そしてこの先、さらに強敵は現れるだろう。
魔術社会は合理的であり、出る杭は打たれる。
そしてそれらすべてを落とし穴にぶち込めるように、私の戦術迷宮『タクティカル・ラビリンス』をより進化させなくては……
よりルールのギリギリをつけるように。
それはサイコなまでに、ルールのギリギリ責める執念。
「私と相対したもの全てを、泥沼の中で這いつくばらせて迷わせてやる……
私と歩む道と同じように……
せめて私と同じ目にあいなさい……」
相変らずエルディアは、哀しくひねくれていた。
目的を確認する。
エルディアの目的は
誰でも冬を越えられる村を作る事だ。
冬が長い村。
作物が枯れ子どもが凍える。
ウィンドリィ家の支援があるとはいえ、あくまでも支援。
途切れたら終わり。
──精霊を呼べる者がいれば……
誰かが言う。
でも誰も呼べない。
エルディアは決断する。
自分しかやらないなら、自分がやるしかない。
才能の証明でも
承認欲求でもなく
「自分しかできないならやるしかない。」
このままだと、あの村は助からない。
いつまでたっても失い続ける。
──泥沼の底を駆けずり回ってもなんとかしてやる。
だから。どれだ泥だらけでも。
笑われても
ルールを読んで
穴を掘って──
そして彼女は、そこに訪れる。
家の近所。
──リリのダンジョン。
ライゼルト・ヴォルトレイン。
「そのうち奴には通知が行く。」
ルミナスが顔を上げる。
「通知?」
「学校選抜だ。
おそらく周囲から反対意見も出るが、黙らせる。」
ルミナスが少し驚いた顔をした。
「意外だった。
先輩がそこまでエルディアの肩を持つとは思ってなかった。

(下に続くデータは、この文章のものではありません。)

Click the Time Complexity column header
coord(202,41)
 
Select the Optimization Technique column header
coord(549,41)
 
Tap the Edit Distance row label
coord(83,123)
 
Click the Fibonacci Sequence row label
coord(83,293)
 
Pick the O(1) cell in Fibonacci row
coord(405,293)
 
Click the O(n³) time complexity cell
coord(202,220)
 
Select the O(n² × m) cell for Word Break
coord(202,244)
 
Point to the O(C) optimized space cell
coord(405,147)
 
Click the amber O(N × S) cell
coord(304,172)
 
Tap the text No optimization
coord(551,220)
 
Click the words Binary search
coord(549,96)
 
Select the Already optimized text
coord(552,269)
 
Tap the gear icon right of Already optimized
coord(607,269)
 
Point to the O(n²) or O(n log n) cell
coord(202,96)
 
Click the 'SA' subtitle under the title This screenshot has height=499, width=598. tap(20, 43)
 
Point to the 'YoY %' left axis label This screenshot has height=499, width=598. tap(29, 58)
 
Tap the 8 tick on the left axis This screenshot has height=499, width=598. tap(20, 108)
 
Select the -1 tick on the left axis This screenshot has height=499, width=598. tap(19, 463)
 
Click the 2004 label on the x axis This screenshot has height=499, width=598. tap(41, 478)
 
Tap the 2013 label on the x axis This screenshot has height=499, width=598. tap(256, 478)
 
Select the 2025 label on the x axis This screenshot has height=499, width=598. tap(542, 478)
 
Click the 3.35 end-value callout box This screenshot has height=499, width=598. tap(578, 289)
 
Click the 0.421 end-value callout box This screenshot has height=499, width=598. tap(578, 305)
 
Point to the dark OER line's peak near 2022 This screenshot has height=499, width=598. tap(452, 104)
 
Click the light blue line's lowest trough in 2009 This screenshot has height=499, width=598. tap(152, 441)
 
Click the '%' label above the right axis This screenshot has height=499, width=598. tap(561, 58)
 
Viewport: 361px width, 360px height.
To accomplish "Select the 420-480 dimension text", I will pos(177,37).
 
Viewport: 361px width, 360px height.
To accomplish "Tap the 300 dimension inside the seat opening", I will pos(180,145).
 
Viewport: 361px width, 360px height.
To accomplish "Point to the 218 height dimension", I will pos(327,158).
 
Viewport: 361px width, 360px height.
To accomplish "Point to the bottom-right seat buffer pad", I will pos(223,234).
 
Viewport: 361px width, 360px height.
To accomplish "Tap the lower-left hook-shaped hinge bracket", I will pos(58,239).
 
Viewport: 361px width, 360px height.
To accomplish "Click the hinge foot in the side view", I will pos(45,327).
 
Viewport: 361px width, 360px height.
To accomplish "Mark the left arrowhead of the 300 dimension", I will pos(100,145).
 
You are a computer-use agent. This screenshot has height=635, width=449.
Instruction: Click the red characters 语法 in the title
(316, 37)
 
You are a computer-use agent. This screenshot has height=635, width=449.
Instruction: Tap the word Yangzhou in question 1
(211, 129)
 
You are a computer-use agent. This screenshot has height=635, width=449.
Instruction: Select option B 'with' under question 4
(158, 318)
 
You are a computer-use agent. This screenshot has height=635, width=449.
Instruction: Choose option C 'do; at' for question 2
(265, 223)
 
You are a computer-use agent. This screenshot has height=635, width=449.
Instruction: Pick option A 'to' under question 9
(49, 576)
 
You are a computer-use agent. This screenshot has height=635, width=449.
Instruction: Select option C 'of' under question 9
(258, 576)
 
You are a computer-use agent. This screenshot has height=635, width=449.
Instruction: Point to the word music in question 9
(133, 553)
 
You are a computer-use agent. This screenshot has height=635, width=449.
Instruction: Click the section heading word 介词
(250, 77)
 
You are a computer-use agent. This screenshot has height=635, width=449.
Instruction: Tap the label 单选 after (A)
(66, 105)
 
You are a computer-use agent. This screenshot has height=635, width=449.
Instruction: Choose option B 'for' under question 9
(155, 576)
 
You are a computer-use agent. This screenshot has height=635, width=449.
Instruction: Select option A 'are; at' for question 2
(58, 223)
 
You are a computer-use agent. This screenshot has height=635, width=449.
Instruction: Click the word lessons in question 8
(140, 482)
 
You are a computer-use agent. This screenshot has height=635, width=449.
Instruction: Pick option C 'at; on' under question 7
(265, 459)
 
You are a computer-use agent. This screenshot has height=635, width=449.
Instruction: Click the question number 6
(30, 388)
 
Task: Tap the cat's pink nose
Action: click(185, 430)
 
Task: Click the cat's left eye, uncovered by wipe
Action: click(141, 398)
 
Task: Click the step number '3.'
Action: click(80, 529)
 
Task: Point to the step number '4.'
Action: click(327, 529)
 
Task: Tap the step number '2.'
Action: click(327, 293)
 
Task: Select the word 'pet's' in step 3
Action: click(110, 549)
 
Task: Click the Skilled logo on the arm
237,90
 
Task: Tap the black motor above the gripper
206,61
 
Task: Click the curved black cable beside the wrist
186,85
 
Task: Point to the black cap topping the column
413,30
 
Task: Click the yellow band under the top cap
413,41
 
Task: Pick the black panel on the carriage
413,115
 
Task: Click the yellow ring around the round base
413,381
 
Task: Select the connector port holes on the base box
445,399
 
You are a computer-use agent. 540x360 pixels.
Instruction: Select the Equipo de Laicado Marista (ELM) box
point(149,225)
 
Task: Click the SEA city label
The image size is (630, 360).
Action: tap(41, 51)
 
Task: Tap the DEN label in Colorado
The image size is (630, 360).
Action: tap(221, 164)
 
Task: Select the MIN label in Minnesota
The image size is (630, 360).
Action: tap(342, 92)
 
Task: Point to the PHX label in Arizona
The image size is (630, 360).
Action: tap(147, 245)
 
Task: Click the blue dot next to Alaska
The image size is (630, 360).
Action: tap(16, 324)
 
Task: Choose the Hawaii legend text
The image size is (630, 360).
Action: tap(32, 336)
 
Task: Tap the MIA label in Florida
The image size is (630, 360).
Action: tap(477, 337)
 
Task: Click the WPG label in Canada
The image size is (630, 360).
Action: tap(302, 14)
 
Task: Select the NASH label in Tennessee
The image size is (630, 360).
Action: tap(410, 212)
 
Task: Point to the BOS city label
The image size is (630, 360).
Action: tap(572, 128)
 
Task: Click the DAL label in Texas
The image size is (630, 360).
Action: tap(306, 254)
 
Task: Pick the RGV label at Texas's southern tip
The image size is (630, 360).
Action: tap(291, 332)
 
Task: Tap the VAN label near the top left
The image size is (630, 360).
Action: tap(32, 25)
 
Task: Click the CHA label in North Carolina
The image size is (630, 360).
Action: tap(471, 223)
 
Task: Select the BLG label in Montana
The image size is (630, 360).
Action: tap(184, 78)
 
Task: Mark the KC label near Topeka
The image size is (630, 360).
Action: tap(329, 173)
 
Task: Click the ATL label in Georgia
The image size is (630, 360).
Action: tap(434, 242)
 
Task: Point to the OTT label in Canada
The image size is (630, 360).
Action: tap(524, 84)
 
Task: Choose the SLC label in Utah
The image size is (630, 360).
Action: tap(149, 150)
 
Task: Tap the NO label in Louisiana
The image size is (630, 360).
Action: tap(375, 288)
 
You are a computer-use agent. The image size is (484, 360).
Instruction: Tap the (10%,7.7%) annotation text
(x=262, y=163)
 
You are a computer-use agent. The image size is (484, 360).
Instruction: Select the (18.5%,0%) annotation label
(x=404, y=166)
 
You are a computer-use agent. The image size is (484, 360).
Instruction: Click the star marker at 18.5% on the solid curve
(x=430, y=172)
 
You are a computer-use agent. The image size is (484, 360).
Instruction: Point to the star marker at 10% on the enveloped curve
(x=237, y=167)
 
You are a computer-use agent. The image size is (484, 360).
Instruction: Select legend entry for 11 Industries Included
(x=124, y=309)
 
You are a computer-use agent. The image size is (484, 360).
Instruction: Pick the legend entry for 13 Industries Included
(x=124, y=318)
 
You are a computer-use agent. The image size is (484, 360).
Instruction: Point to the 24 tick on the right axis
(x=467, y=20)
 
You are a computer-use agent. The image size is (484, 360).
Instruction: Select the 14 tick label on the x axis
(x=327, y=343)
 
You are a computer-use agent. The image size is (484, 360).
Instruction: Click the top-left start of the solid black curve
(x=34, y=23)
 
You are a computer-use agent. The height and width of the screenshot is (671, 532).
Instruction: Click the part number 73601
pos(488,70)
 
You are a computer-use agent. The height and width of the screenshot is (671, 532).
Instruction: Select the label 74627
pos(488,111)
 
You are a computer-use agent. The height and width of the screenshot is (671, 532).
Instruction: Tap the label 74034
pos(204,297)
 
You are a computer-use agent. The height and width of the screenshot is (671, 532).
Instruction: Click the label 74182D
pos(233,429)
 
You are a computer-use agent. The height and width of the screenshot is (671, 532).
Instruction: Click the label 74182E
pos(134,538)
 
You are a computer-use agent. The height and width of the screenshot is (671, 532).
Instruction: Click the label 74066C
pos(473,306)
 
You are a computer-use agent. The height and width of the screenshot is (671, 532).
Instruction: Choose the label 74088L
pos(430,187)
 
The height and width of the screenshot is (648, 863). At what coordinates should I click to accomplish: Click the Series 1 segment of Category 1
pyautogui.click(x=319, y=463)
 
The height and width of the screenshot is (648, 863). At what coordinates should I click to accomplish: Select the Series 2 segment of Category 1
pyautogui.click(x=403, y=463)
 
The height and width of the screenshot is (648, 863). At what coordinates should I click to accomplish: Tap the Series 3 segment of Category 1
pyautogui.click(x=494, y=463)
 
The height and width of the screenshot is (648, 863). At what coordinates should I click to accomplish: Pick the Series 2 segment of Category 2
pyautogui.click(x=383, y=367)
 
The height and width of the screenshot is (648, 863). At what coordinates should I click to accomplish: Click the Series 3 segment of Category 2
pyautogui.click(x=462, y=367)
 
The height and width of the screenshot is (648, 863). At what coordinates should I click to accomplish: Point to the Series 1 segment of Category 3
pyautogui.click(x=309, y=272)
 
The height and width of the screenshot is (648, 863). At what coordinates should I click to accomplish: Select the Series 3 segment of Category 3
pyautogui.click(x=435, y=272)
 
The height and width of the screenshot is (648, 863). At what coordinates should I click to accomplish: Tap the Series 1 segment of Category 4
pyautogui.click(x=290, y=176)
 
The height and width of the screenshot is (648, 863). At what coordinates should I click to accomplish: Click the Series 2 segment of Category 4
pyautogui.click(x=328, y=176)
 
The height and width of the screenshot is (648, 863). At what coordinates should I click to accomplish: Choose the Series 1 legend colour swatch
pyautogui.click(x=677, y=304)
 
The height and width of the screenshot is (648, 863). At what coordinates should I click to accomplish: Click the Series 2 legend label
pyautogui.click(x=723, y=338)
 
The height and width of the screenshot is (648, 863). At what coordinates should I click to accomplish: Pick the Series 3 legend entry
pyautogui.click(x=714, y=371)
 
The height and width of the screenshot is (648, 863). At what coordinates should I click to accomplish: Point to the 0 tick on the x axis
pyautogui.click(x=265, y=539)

」
「勘違いするな。
肩なんか持っちゃいねえ。
奴が俺に勝ったから認めるだけだ。
叩きのめされた覚えはないが、気が付いたら負けていた。
だから余計に腹が立つぜ。」
「……」
ライゼルトらしい理屈に、ルミナスは苦笑した。
「……荒れると思う。
貴族派もいる。
三年も反発する。
教師陣も。」
「知るか。」
ルミナスは肩を竦めた。
「俺たちは今のままじゃ勝てねえ。
勝てねえんだ。
『奴ら』には。
中央の連中は化け物だ。
ランキングなんて当てにならねえ。
才能も。
家柄も。
実績もだ。
だから。
俺たちに足りないものがいるんだ。
アイツがそれを埋められるとも思えねえがな。」
彼は吐き捨てるように言う。
「だが、今度は下もちゃんと見る。」
ルミナスも強く頷いた。
それがいいと思う。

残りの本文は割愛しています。